The defendants sought relief under Penal Code section 1170, which generally permits resentencing of some defendants who were sentenced to life without parole for crimes committed when they were minors, and under the Fourth District, Division One, decision in People v. Heard (2022) 83 Cal.App.5th 608, which held that, consistent with equal protection principles, resentencing must also be allowed for those sentenced to the “functional equivalent of life without parole.”
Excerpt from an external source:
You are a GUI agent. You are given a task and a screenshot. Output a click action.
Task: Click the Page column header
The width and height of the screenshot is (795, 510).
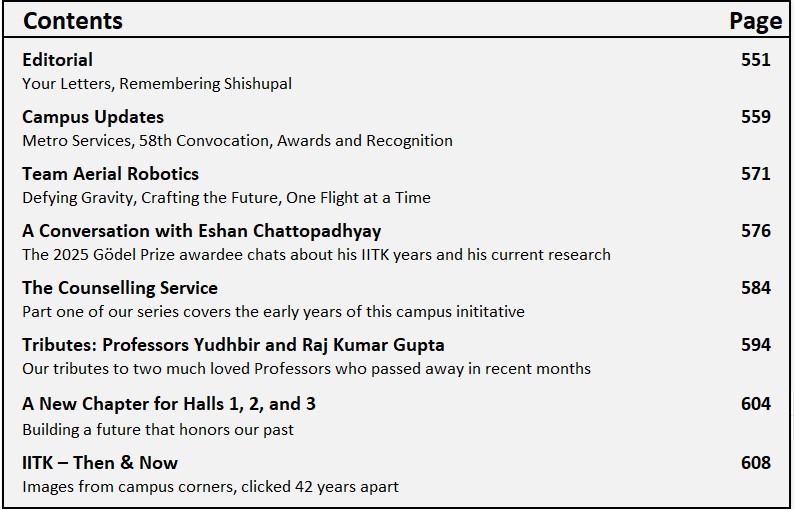click(755, 20)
Division Four and Six held the defendants’ sentences were not LWOP functional equivalents. Division Four said, “Even disregarding other avenues for earlier release (e.g., §§ 3051, 3055), Bhimji will have the opportunity to be released on parole by age 58,” and concluded that he did “not demonstrate that he would not have an opportunity to reintegrate into society as a productive and respected citizen.” Division Six relied on its earlier unpublished opinion in People v. Walton (but see rule 8.1115(a) [“an opinion of a California Court of Appeal . . . that is not certified for publication or ordered published must not be cited or relied on by a court . . . in any other action”]), of which the Supreme Court denied review (see here).
In June, the Supreme Court granted review in People v. Munoz to decide whether a juvenile homicide offender sentenced to 50 years to life in prison is entitled to recall and resentencing under section 1170(d)(1), on the ground that the sentence is the functional equivalent of life imprisonment without parole. (See here; see also here.)
50 years to life sentences are getting the court’s attention; 40 years (or fewer) to life, not so much. (See here.)
This week’s denials of review in Bhimji and Kline are “without prejudice to any relief to which defendant might be entitled after this court decides . . . Munoz.” Justices Liu and Evans have dissented in similar cases. (See recently here.)
Dissenting vote: off-campus sexual assault of student
Justice Joshua Groban recorded a dissenting vote from the denial of review in Doe v. Mount Pleasant Elementary School District. The Sixth District’s published opinion reversed a summary judgment for a school district in an action seeking damages for the sexual assaults of a fifth grade student while spending four days at an outdoor science school run by a county office of education with which the district had contracted.
The appellate court concluded the district had not shown on summary judgment that it was protected from liability by the limited statutory immunities in Education Code sections 35330 (field trips or excursions) or 44808 (pupils not on school property). A concurrence differed from the majority regarding why section 35330 was not available to the district.
Dissenting vote: Racial Justice Act
The court denied a pro per’s habeas corpus petition in In re Navarro, but Justice Evans recorded a dissenting vote. The denial order says one habeas claim was for relief under California’s Racial Justice Act (here and here) based on an allegation “a juror in the case exhibited bias or animus toward petitioner because of petitioner’s race, ethnicity, or national origin by telling other jurors during deliberations that petitioner looked like he was in a gang.” The court concluded Navarro “fails to allege particularized facts that support his claims based on alleged exhibitions of racial bias.”
Dissenting votes: counsel substitution in murder resentencing proceeding
Justices Liu and Evans also recorded dissenting votes from the denial of review in People v. Ramirez. The Second District, Division Two, in an unpublished opinion, affirmed the denial of a petition for resentencing under Penal Code section 1172.6, part of Senate Bill 1437, 2018 legislation that eliminated murder liability under the natural and probable consequences doctrine, significantly limited the scope of the felony murder rule, and allowed for resentencing for some convictions obtained under prior law. The defendant was sentenced for first degree murder in aiding and abetting a gang killing.
The defendant wanted a reversal because the superior court refused his belated request for a continuance so he could substitute retained counsel for his appointed counsel and because, he claimed, his appointed counsel provided constitutionally ineffective representation. Division Two held that the continuance denial was not an abuse of discretion, that counsel’s performance did not “[fall] below an objectively reasonable standard,” and that, anyway, a continuance or better counsel wouldn’t have helped the defendant because “the evidence that appellant aided and abetted the murder with knowledge and intent was overwhelming.”